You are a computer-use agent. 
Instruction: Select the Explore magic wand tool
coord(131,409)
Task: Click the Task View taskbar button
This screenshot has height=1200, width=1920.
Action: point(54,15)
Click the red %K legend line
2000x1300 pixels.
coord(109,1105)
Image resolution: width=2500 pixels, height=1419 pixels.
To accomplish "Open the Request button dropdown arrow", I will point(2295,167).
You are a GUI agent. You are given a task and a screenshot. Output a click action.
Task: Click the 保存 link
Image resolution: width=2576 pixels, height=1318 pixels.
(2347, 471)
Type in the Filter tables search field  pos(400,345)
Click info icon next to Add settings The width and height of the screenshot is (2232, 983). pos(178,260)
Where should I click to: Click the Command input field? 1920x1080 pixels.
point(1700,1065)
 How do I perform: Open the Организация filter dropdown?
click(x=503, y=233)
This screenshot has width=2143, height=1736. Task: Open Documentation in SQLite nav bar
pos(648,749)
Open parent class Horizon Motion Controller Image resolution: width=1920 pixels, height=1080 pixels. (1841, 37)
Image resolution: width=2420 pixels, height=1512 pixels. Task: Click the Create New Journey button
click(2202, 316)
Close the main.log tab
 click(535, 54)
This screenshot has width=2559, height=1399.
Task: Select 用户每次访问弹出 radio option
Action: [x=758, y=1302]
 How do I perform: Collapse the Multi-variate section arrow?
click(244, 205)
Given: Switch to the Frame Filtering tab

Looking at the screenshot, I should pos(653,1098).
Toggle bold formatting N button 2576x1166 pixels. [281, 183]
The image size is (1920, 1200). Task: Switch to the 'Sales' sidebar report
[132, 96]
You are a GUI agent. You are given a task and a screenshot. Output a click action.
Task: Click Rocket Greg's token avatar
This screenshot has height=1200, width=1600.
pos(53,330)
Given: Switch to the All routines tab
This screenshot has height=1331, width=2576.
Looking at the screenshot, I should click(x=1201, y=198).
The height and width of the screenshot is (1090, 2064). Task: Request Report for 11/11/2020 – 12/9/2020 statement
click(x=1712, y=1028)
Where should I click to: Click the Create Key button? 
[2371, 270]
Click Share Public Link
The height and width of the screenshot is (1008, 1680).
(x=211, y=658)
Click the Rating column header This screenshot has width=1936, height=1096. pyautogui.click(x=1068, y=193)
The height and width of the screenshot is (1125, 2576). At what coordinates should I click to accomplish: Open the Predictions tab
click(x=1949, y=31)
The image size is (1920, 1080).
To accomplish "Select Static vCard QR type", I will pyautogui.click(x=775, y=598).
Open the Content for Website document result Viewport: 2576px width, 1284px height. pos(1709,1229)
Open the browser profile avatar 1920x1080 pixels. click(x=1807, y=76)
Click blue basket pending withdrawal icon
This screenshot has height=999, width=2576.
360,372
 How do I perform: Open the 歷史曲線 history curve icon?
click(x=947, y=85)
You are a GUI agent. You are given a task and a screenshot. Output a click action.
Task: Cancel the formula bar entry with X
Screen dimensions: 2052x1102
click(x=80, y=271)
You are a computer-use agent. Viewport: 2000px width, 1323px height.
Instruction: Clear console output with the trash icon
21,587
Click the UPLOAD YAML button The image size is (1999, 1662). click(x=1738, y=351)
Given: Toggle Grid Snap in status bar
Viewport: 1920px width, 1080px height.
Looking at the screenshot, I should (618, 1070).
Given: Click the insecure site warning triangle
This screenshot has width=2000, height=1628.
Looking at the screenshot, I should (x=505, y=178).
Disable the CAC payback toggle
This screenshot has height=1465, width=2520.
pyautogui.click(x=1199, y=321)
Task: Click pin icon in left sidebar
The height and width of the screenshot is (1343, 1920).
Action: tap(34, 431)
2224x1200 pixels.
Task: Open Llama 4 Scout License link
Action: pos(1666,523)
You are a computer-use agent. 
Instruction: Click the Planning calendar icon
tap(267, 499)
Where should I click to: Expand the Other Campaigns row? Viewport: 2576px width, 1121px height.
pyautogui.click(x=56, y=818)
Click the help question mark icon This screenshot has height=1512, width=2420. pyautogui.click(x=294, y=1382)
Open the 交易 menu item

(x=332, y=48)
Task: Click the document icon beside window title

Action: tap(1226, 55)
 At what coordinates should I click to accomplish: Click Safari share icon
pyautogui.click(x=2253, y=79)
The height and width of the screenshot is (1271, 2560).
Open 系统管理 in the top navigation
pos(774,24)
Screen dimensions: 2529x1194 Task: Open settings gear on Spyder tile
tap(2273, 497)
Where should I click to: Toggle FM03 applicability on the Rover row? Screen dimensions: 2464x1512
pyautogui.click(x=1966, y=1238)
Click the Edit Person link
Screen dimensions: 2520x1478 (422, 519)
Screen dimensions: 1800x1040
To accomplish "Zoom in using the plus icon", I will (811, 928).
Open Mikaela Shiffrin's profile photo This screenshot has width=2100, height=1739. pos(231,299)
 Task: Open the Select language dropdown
==*==
• _ACTION ITEM_: Only the number is wanted: how many lines in the material above contain the string "avatar"?

• _ANSWER AREA_: 2